── Materials provided

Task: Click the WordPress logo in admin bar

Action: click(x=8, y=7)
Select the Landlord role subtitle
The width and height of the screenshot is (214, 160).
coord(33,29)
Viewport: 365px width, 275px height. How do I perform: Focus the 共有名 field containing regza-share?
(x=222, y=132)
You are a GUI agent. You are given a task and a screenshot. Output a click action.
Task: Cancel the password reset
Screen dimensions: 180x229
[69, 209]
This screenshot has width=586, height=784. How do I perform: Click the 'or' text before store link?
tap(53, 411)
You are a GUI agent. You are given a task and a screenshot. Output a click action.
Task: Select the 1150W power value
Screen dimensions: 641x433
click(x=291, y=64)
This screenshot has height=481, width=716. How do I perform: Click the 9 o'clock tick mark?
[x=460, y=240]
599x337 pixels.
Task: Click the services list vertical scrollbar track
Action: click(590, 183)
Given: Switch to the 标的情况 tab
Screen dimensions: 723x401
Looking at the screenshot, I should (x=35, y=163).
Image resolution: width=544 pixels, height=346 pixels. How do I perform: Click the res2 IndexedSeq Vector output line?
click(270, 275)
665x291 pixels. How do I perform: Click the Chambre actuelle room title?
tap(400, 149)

────

▶ Exercise:
Begin with the line containing "Image resolution: width=544" and repeat each line exactly until the records above end.

▶ Response:
Image resolution: width=544 pixels, height=346 pixels. How do I perform: Click the res2 IndexedSeq Vector output line?
click(270, 275)
665x291 pixels. How do I perform: Click the Chambre actuelle room title?
tap(400, 149)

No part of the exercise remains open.